0

I need to perform validation in two worksheets to see if the same value is filled in both the sheets.

for example: in Sheet1, I have a column with Product and has value of WM001. in sheet2, I have a column with same name Product and has value of WM001 then its a Pass and I do nothing.

In other case

for example: in Sheet1, I have a column with Product and has value of WM001. in sheet2, I have a column with same name Product and has value of WM00X then its a Fail and I need to output the cell location and name so that we can go and correct the entry.
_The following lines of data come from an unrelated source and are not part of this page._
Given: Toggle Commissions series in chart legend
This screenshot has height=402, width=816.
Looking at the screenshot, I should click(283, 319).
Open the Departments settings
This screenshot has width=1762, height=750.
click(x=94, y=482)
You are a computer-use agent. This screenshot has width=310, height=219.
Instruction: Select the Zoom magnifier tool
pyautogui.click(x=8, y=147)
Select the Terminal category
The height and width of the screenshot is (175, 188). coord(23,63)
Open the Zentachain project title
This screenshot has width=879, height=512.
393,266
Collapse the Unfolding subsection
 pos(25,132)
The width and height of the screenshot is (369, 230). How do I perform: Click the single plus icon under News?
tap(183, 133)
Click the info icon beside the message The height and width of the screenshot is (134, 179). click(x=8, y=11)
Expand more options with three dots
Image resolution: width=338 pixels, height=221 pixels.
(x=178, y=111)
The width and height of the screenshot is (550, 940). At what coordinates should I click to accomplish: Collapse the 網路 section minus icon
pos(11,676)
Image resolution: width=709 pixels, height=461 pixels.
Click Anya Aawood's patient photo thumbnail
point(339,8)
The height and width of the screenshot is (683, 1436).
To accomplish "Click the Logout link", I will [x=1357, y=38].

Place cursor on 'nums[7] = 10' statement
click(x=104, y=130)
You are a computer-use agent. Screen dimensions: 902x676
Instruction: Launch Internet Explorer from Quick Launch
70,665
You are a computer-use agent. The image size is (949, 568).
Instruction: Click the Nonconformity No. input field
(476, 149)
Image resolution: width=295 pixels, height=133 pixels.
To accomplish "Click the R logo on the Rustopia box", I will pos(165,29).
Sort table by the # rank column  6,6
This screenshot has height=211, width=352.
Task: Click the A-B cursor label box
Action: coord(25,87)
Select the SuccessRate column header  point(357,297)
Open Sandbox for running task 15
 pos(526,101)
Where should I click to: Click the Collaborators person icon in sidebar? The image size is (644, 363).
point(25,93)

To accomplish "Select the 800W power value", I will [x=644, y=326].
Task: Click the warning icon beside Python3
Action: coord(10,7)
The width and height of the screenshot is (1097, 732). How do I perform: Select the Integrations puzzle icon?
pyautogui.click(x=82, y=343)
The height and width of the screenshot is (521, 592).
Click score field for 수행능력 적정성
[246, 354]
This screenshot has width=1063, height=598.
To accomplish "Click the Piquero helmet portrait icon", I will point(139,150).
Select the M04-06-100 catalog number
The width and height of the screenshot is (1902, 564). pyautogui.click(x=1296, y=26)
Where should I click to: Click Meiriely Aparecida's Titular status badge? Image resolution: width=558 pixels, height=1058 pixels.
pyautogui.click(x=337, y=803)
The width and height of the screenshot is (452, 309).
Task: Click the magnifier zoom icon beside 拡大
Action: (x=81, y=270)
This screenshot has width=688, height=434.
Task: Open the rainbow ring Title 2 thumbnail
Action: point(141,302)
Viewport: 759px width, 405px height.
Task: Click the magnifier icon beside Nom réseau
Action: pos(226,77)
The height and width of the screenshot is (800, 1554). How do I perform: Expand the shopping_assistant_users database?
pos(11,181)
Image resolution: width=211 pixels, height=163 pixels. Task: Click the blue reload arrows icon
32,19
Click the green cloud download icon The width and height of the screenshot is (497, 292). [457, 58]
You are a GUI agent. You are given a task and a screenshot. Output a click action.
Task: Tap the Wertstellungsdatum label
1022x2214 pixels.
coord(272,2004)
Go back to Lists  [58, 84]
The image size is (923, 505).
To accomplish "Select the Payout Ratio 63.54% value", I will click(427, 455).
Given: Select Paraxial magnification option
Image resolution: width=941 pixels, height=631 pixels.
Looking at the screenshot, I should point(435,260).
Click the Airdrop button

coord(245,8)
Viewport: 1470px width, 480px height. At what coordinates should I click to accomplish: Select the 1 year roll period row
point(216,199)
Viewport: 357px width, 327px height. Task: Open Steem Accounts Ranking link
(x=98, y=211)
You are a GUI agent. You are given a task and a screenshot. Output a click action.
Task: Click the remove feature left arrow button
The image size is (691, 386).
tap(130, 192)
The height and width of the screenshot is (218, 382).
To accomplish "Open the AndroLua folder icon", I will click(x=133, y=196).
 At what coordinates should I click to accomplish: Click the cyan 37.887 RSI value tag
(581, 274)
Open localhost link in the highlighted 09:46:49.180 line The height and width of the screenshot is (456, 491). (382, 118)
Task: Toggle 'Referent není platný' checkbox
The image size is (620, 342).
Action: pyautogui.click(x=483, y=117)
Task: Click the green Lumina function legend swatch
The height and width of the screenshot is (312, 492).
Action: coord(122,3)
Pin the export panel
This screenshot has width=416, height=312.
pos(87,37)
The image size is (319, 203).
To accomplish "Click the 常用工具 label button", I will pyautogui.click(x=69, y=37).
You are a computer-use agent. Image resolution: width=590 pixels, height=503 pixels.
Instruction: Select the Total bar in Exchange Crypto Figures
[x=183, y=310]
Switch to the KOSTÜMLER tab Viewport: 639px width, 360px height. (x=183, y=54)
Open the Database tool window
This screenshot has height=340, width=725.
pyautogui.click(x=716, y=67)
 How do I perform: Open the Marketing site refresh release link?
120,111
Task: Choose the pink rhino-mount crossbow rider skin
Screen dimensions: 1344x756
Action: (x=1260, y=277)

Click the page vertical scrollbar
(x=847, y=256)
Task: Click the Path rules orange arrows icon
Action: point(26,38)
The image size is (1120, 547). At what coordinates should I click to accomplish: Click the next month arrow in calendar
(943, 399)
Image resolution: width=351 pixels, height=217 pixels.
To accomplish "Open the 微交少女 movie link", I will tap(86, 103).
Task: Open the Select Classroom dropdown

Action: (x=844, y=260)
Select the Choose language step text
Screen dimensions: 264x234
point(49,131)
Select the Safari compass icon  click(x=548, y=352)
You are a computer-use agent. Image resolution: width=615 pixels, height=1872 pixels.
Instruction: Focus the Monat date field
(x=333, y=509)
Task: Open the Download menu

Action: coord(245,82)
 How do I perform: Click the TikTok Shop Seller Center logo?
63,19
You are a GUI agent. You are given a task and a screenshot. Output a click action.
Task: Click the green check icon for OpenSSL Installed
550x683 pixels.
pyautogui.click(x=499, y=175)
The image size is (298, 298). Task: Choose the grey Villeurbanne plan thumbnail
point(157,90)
I tried using merge outer join but in my case I need to compare the key itself. any suggestions.

Do I need to loop both dataframes?

Sheet1

Product
WM001
WM002

Sheet2 | Product | | -------- | | WM001 | | WM00X |

The output should tell that the product WM00X is not found anywhere in Sheet1 and then putput the location and the value WM00X.

user2653353
  • 83
  • 1
  • 1
  • 9
  • Does this answer your question? [Compare two columns using pandas](https://stackoverflow.com/questions/27474921/compare-two-columns-using-pandas) – rajah9 Mar 01 '21 at 13:08

1 Answers1

0

Simple Example

I have created a sample.xlsx file to try mimic your case below. "Sheet1" has a column product and so does "Sheet2".

The only difference between the two columns is record 2 and 5 (starting on a zero based index system) which you want to identify (in terms of there index).

Sheet1

Product|

WM001 | WM00X | WM001 | WM001 | WM00X | WM001 |

Sheet2

Product|

WM001 | WM00X | WM00X | WM001 | WM00X | WM00X |

Pandas allows you to compare columns directly and create a mask (of truth values) which we can use to filter the rows you want.

>>> import pandas as pd
>>> sht1 = pd.read_excel('sample.xlsx', sheet_name='Sheet1')
>>> sht2 = pd.read_excel('sample.xlsx', sheet_name='Sheet2')

# Get the index's of those records that don't match in each sheet
>>> mask = sht1[sht1 != sht2].dropna().index
# Identify those discrepencies in both sheets.
>>> sht1.loc[mask,:]
>>> sht2.loc[mask,:]

Note

The last lines will print the index of those records and the values in the Product column. From there you should be able to identify the records.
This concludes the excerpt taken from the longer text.